Fragmenty danych:
☆ ☆ ☆ ☆
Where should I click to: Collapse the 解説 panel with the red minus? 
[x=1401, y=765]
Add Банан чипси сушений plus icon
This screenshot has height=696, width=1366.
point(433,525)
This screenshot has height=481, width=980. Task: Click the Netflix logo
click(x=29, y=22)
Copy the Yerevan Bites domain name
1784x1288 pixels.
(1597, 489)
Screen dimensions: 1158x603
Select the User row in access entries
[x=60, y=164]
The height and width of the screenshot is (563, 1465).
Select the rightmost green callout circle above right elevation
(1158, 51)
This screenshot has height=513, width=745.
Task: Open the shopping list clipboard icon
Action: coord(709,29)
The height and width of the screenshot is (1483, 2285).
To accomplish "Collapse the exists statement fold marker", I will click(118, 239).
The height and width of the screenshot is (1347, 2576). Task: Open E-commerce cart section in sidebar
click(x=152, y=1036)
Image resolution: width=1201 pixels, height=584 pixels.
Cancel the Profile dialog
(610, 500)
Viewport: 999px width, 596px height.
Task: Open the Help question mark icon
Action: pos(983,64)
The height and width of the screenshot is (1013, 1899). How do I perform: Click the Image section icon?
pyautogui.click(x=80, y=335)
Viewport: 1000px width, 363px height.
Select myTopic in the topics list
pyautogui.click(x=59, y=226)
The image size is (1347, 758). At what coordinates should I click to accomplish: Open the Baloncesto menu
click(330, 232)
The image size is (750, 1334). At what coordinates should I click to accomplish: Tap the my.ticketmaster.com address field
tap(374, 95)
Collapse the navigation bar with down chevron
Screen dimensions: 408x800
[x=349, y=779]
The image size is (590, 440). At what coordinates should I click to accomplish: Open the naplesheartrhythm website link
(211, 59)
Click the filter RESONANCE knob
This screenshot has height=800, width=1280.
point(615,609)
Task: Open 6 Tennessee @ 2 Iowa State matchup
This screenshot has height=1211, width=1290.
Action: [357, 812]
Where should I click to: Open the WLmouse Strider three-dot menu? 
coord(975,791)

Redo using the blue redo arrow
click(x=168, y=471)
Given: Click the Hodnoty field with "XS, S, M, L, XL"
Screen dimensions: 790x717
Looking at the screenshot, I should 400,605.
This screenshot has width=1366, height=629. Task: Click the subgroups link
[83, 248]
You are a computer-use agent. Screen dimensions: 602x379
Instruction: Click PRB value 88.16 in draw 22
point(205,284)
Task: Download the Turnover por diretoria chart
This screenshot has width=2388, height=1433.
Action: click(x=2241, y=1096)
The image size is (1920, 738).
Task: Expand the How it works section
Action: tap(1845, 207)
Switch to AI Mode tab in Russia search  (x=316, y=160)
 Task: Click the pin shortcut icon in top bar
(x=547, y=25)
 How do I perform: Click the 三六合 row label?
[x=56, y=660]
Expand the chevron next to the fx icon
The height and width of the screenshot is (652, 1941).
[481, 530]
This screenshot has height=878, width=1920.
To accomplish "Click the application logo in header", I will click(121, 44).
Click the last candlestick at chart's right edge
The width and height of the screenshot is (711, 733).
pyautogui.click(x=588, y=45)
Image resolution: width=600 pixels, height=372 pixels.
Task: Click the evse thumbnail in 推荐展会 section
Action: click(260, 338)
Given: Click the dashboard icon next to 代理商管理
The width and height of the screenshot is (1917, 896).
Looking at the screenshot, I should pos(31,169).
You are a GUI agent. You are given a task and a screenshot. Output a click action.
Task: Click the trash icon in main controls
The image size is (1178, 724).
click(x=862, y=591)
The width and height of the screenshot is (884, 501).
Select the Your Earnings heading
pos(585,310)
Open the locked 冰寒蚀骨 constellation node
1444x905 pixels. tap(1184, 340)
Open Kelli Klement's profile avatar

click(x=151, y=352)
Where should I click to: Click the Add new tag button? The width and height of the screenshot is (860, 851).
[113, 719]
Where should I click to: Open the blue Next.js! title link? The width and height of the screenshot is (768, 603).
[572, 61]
☆ ☆ ☆ ☆
Co należy zrobić:
Przepisz wiernie wszystkie wpisy zamieszczone powyżej, bez żadnych zmian.

Odpowiedź pisemna:
Where should I click to: Collapse the 解説 panel with the red minus? 
[x=1401, y=765]
Add Банан чипси сушений plus icon
This screenshot has height=696, width=1366.
point(433,525)
This screenshot has height=481, width=980. Task: Click the Netflix logo
click(x=29, y=22)
Copy the Yerevan Bites domain name
1784x1288 pixels.
(1597, 489)
Screen dimensions: 1158x603
Select the User row in access entries
[x=60, y=164]
The height and width of the screenshot is (563, 1465).
Select the rightmost green callout circle above right elevation
(1158, 51)
This screenshot has height=513, width=745.
Task: Open the shopping list clipboard icon
Action: coord(709,29)
The height and width of the screenshot is (1483, 2285).
To accomplish "Collapse the exists statement fold marker", I will click(118, 239).
The height and width of the screenshot is (1347, 2576). Task: Open E-commerce cart section in sidebar
click(x=152, y=1036)
Image resolution: width=1201 pixels, height=584 pixels.
Cancel the Profile dialog
(610, 500)
Viewport: 999px width, 596px height.
Task: Open the Help question mark icon
Action: pos(983,64)
The height and width of the screenshot is (1013, 1899). How do I perform: Click the Image section icon?
pyautogui.click(x=80, y=335)
Viewport: 1000px width, 363px height.
Select myTopic in the topics list
pyautogui.click(x=59, y=226)
The image size is (1347, 758). At what coordinates should I click to accomplish: Open the Baloncesto menu
click(330, 232)
The image size is (750, 1334). At what coordinates should I click to accomplish: Tap the my.ticketmaster.com address field
tap(374, 95)
Collapse the navigation bar with down chevron
Screen dimensions: 408x800
[x=349, y=779]
The image size is (590, 440). At what coordinates should I click to accomplish: Open the naplesheartrhythm website link
(211, 59)
Click the filter RESONANCE knob
This screenshot has height=800, width=1280.
point(615,609)
Task: Open 6 Tennessee @ 2 Iowa State matchup
This screenshot has height=1211, width=1290.
Action: [357, 812]
Where should I click to: Open the WLmouse Strider three-dot menu? 
coord(975,791)

Redo using the blue redo arrow
click(x=168, y=471)
Given: Click the Hodnoty field with "XS, S, M, L, XL"
Screen dimensions: 790x717
Looking at the screenshot, I should 400,605.
This screenshot has width=1366, height=629. Task: Click the subgroups link
[83, 248]
You are a computer-use agent. Screen dimensions: 602x379
Instruction: Click PRB value 88.16 in draw 22
point(205,284)
Task: Download the Turnover por diretoria chart
This screenshot has width=2388, height=1433.
Action: click(x=2241, y=1096)
The image size is (1920, 738).
Task: Expand the How it works section
Action: tap(1845, 207)
Switch to AI Mode tab in Russia search  (x=316, y=160)
 Task: Click the pin shortcut icon in top bar
(x=547, y=25)
 How do I perform: Click the 三六合 row label?
[x=56, y=660]
Expand the chevron next to the fx icon
The height and width of the screenshot is (652, 1941).
[481, 530]
This screenshot has height=878, width=1920.
To accomplish "Click the application logo in header", I will click(121, 44).
Click the last candlestick at chart's right edge
The width and height of the screenshot is (711, 733).
pyautogui.click(x=588, y=45)
Image resolution: width=600 pixels, height=372 pixels.
Task: Click the evse thumbnail in 推荐展会 section
Action: click(260, 338)
Given: Click the dashboard icon next to 代理商管理
The width and height of the screenshot is (1917, 896).
Looking at the screenshot, I should pos(31,169).
You are a GUI agent. You are given a task and a screenshot. Output a click action.
Task: Click the trash icon in main controls
The image size is (1178, 724).
click(x=862, y=591)
The width and height of the screenshot is (884, 501).
Select the Your Earnings heading
pos(585,310)
Open the locked 冰寒蚀骨 constellation node
1444x905 pixels. tap(1184, 340)
Open Kelli Klement's profile avatar

click(x=151, y=352)
Where should I click to: Click the Add new tag button? The width and height of the screenshot is (860, 851).
[113, 719]
Where should I click to: Open the blue Next.js! title link? The width and height of the screenshot is (768, 603).
[572, 61]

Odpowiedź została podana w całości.